» Problem: Repeat the data that follows exactly, starting at the line with "Where should I" and ending at the line with "the dialog with", and leave out every picture.

» Data listing:

^^^^^^^^^^^^^^^^

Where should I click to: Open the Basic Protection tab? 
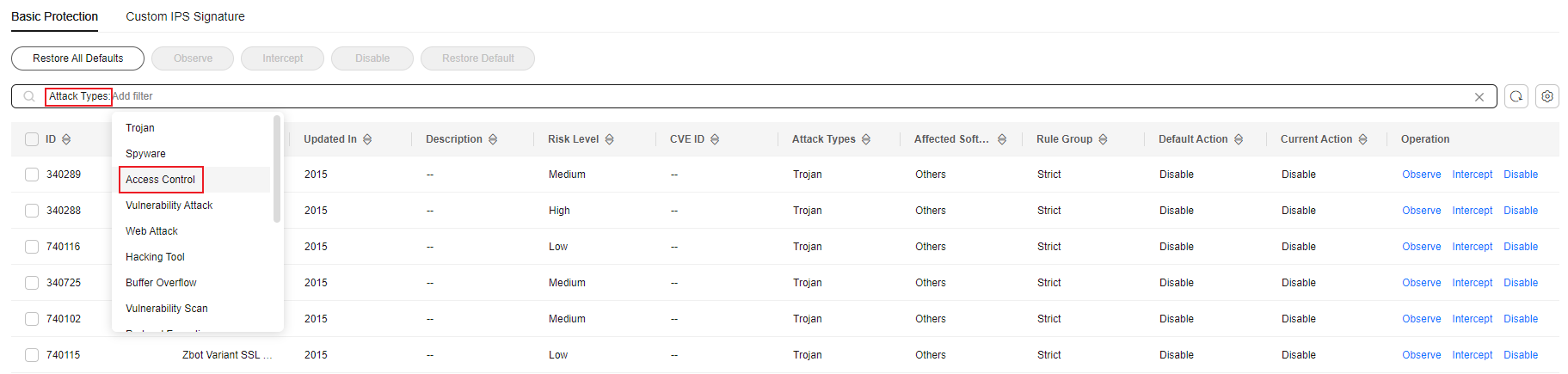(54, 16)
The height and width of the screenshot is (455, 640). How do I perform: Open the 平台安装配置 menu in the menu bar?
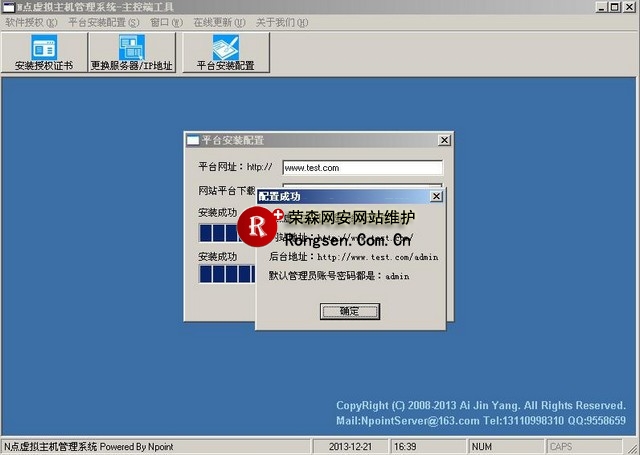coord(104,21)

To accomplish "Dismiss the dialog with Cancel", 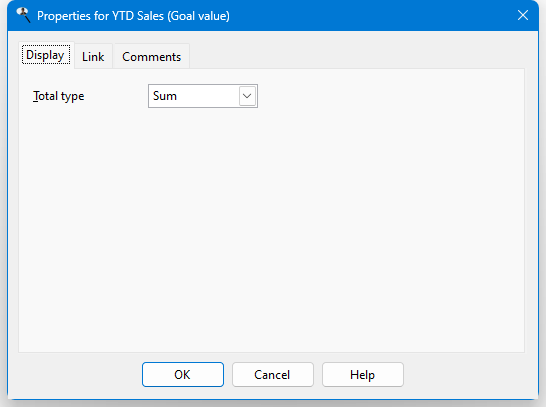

^^^^^^^^^^^^^^^^

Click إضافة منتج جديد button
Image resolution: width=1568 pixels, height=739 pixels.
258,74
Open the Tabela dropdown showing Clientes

^^^^^^^^^^^^^^^^

» Response area:
Where should I click to: Open the Basic Protection tab? 
(54, 16)
The height and width of the screenshot is (455, 640). How do I perform: Open the 平台安装配置 menu in the menu bar?
coord(104,21)

To accomplish "Dismiss the dialog with Cancel", 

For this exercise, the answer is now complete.